BEGIN GIVEN RECORDS

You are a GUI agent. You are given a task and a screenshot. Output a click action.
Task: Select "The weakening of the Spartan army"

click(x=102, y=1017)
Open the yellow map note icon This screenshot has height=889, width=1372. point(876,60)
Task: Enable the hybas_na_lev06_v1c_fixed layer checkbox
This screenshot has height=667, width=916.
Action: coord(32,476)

END GIVEN RECORDS
BEGIN GIVEN RECORDS

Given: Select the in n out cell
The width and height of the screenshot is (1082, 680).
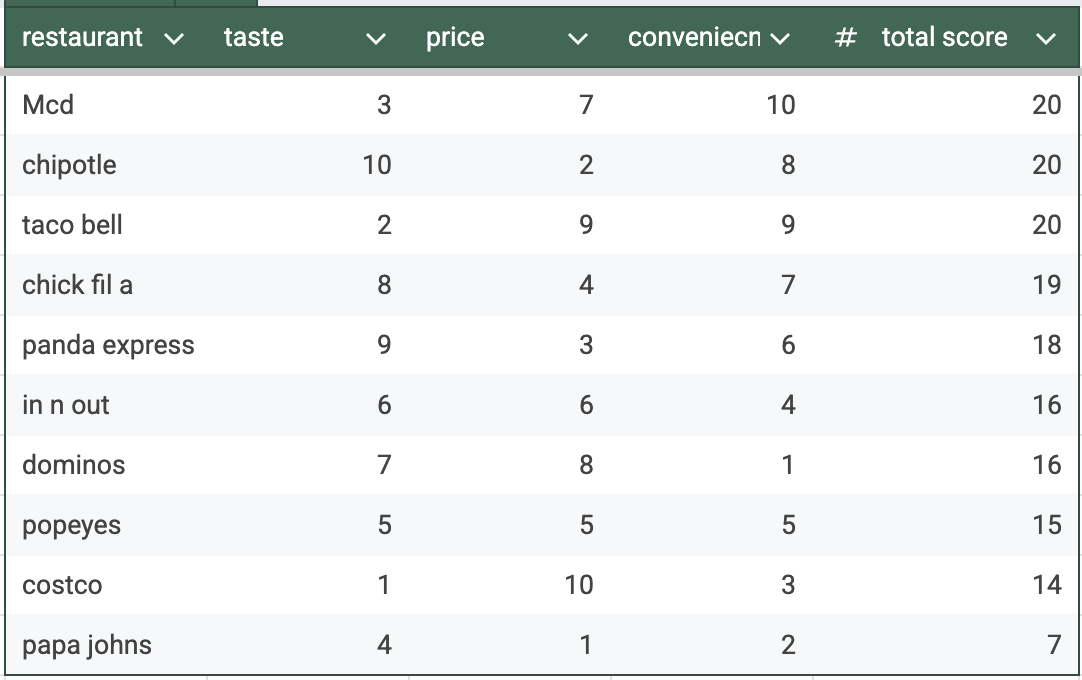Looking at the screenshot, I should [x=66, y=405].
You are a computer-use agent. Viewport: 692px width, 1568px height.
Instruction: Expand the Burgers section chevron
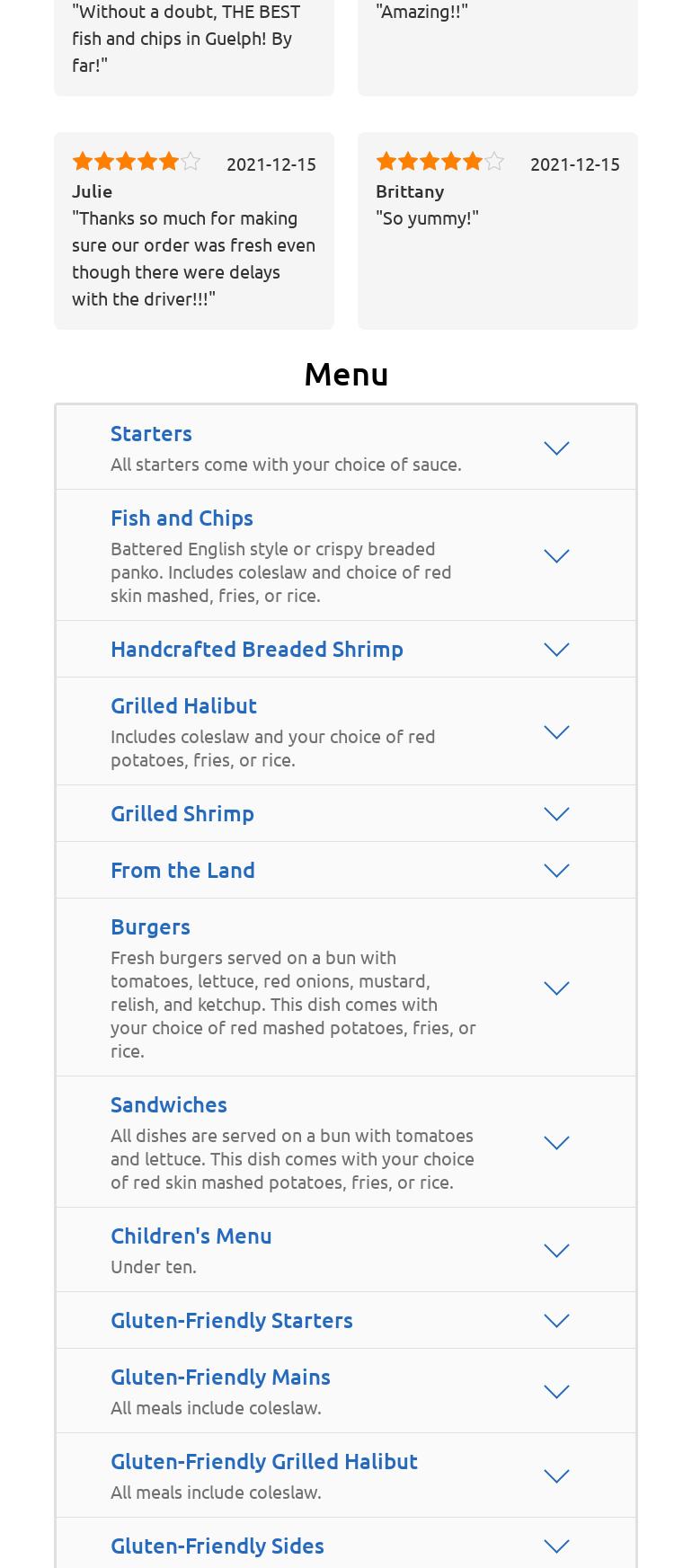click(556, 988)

END GIVEN RECORDS
BEGIN GIVEN RECORDS

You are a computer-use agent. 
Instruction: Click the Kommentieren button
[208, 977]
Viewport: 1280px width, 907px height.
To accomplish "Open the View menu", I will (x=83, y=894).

END GIVEN RECORDS

- _THE PROBLEM_:
Whenever a line above includes "computer", copy it in full.

- _OUTPUT BELOW_:
You are a computer-use agent. Viewport: 692px width, 1568px height.
You are a computer-use agent. 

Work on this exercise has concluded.